Nach fünf Jahren war auch dieses Geld verpraßt. Es erfolgte der gesellschaftliche Abstieg der Martha Marek, die 1932 mit einem verkrüppelten Mann sowie zwei Kindern ein Schrebergartenhaus im Westen Wiens bewohnte.
Auf den gesellschaftlichen Abstieg reagierte Martha Marek erstaunlich doppelbödig. Einerseits begann sie, ihrem verkrüppelten Ehemann, den sie als Last empfand, Rattengift einzuträufeln. Sechs Monate lang siechte er mit Magenkrämpfen und Lähmungserscheinungen vor sich hin, ehe der Tod ihn erlöste. Ein ähnliches Leiden widerfuhr ihrer kleinen Tochter, die zwei Monate nach ihrem Mann verschied. Ihr kleiner Sohn wurde hingegen in ein Spital überstellt, wo er sich allmählich wieder erholte. Anderseits nahm sie eine Tätigkeit als Gesellschafterin und Pflegerin bei ihrer begüterten Großtante Susanne Löwenstein auf. 1934 änderte die reiche Großtante ihr Testament und bestimmte Martha Marek zur Alleinerbin. Sechs Monate danach verstarb sie mit schweren Magenkrämpfen und Lähmungserscheinungen.

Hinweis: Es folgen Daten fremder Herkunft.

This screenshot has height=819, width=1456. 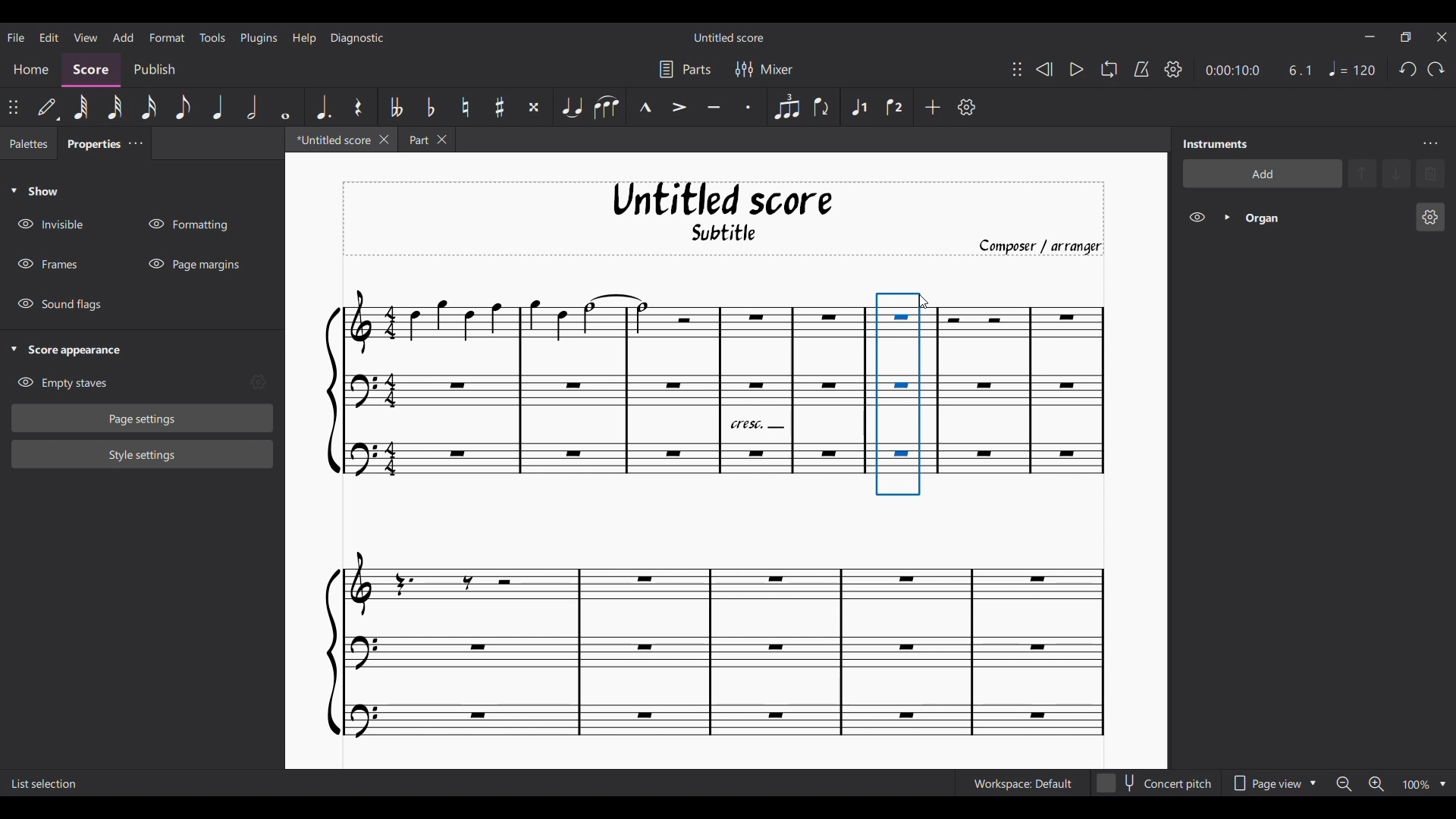 What do you see at coordinates (896, 107) in the screenshot?
I see `Voice 2` at bounding box center [896, 107].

Durch die Erbschaft wieder mit reichlich Kapital ausgestattet, mietete Martha Marek eine Villa in Hietzing, lebte auf großem Fuße und holte sich ihrerseits eine Gesellschafterin, eine ärmliche Schneiderin namens Felicitas Kittenberger ins Haus. Für die neue Gesellschafterin löste Martha Marek eine hohe Lebensversicherung, dann griff sie zum Rattengift, bis nach mehreren Monaten auch Frau Kittenberger unter qualvollen Leiden verschied. Das Merkwürdige an der Mordserie war, daß Martha Marek alle einfachen und praktikablen Lösungen kategorisch ausschloss. Um ihren Mann loszuwerden, hätte sie eine Scheidung beantragen, um ohne Kinder zu leben, hätte sie die Kinder in eine Verwahrungsanstalt geben können. Nichts von alledem: Sie entschied sich für die endgültigste und allzeit absolute Lösung: Mord.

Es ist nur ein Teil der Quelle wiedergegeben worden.